§ WRITTEN INSTRUCTION
Rewrite the listing below with each "The height and width of the screenshot is" changed to "The screenshot's height and width are", keeping every other part the same.

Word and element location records

* Start *

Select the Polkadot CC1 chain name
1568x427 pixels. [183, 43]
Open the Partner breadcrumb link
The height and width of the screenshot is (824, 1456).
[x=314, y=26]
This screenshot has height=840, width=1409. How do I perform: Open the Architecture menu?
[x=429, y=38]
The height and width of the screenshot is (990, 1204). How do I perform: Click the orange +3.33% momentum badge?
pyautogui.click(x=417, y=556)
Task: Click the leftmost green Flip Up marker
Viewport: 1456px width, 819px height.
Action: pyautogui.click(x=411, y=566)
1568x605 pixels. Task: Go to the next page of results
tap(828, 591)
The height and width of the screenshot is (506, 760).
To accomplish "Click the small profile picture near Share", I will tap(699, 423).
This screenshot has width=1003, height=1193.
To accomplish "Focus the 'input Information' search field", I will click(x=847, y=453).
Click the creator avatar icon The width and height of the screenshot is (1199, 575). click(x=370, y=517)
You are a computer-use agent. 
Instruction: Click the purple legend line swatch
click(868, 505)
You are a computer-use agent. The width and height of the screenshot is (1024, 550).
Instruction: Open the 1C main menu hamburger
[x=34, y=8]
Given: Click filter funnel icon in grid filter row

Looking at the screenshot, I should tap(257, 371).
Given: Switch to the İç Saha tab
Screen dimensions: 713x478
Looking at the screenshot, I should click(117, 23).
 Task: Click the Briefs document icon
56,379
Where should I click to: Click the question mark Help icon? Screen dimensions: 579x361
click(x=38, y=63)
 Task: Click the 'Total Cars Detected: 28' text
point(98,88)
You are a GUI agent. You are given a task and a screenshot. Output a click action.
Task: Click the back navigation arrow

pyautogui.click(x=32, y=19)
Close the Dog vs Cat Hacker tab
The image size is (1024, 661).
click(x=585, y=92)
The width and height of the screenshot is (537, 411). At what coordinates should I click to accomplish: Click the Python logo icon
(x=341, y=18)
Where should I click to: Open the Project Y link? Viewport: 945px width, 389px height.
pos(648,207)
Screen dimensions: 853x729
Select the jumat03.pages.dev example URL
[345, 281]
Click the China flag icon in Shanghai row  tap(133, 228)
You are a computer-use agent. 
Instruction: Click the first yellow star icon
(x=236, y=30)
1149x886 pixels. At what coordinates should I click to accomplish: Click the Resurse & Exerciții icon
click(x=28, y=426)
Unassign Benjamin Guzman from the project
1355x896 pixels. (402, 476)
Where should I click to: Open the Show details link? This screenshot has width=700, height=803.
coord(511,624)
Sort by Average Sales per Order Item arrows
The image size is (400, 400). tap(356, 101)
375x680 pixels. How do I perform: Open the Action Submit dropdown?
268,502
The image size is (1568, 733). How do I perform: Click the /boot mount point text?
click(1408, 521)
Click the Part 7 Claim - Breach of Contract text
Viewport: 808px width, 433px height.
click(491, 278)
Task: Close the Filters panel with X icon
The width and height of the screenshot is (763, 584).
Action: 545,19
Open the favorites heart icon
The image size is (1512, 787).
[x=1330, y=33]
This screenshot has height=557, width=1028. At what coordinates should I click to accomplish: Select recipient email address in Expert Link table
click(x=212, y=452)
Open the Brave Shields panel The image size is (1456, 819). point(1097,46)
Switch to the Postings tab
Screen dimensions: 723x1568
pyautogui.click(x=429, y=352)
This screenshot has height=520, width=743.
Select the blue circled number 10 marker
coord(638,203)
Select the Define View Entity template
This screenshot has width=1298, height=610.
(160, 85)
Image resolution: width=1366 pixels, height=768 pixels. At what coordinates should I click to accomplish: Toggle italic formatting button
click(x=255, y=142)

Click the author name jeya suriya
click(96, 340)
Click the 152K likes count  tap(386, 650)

* End *

§ SOLUTION FOR THIS PROBLEM
Select the Polkadot CC1 chain name
1568x427 pixels. [183, 43]
Open the Partner breadcrumb link
The screenshot's height and width are (824, 1456).
[x=314, y=26]
This screenshot has height=840, width=1409. How do I perform: Open the Architecture menu?
[x=429, y=38]
The screenshot's height and width are (990, 1204). How do I perform: Click the orange +3.33% momentum badge?
pyautogui.click(x=417, y=556)
Task: Click the leftmost green Flip Up marker
Viewport: 1456px width, 819px height.
Action: pyautogui.click(x=411, y=566)
1568x605 pixels. Task: Go to the next page of results
tap(828, 591)
The screenshot's height and width are (506, 760).
To accomplish "Click the small profile picture near Share", I will tap(699, 423).
This screenshot has width=1003, height=1193.
To accomplish "Focus the 'input Information' search field", I will click(x=847, y=453).
Click the creator avatar icon The width and height of the screenshot is (1199, 575). click(x=370, y=517)
You are a computer-use agent. 
Instruction: Click the purple legend line swatch
click(868, 505)
You are a computer-use agent. The width and height of the screenshot is (1024, 550).
Instruction: Open the 1C main menu hamburger
[x=34, y=8]
Given: Click filter funnel icon in grid filter row

Looking at the screenshot, I should tap(257, 371).
Given: Switch to the İç Saha tab
Screen dimensions: 713x478
Looking at the screenshot, I should click(117, 23).
 Task: Click the Briefs document icon
56,379
Where should I click to: Click the question mark Help icon? Screen dimensions: 579x361
click(x=38, y=63)
 Task: Click the 'Total Cars Detected: 28' text
point(98,88)
You are a GUI agent. You are given a task and a screenshot. Output a click action.
Task: Click the back navigation arrow

pyautogui.click(x=32, y=19)
Close the Dog vs Cat Hacker tab
The image size is (1024, 661).
click(x=585, y=92)
The width and height of the screenshot is (537, 411). At what coordinates should I click to accomplish: Click the Python logo icon
(x=341, y=18)
Where should I click to: Open the Project Y link? Viewport: 945px width, 389px height.
pos(648,207)
Screen dimensions: 853x729
Select the jumat03.pages.dev example URL
[345, 281]
Click the China flag icon in Shanghai row  tap(133, 228)
You are a computer-use agent. 
Instruction: Click the first yellow star icon
(x=236, y=30)
1149x886 pixels. At what coordinates should I click to accomplish: Click the Resurse & Exerciții icon
click(x=28, y=426)
Unassign Benjamin Guzman from the project
1355x896 pixels. (402, 476)
Where should I click to: Open the Show details link? This screenshot has width=700, height=803.
coord(511,624)
Sort by Average Sales per Order Item arrows
The image size is (400, 400). tap(356, 101)
375x680 pixels. How do I perform: Open the Action Submit dropdown?
268,502
The image size is (1568, 733). How do I perform: Click the /boot mount point text?
click(1408, 521)
Click the Part 7 Claim - Breach of Contract text
Viewport: 808px width, 433px height.
click(491, 278)
Task: Close the Filters panel with X icon
The width and height of the screenshot is (763, 584).
Action: 545,19
Open the favorites heart icon
The image size is (1512, 787).
[x=1330, y=33]
This screenshot has height=557, width=1028. At what coordinates should I click to accomplish: Select recipient email address in Expert Link table
click(x=212, y=452)
Open the Brave Shields panel The image size is (1456, 819). point(1097,46)
Switch to the Postings tab
Screen dimensions: 723x1568
pyautogui.click(x=429, y=352)
This screenshot has height=520, width=743.
Select the blue circled number 10 marker
coord(638,203)
Select the Define View Entity template
This screenshot has width=1298, height=610.
(160, 85)
Image resolution: width=1366 pixels, height=768 pixels. At what coordinates should I click to accomplish: Toggle italic formatting button
click(x=255, y=142)

Click the author name jeya suriya
click(96, 340)
Click the 152K likes count  tap(386, 650)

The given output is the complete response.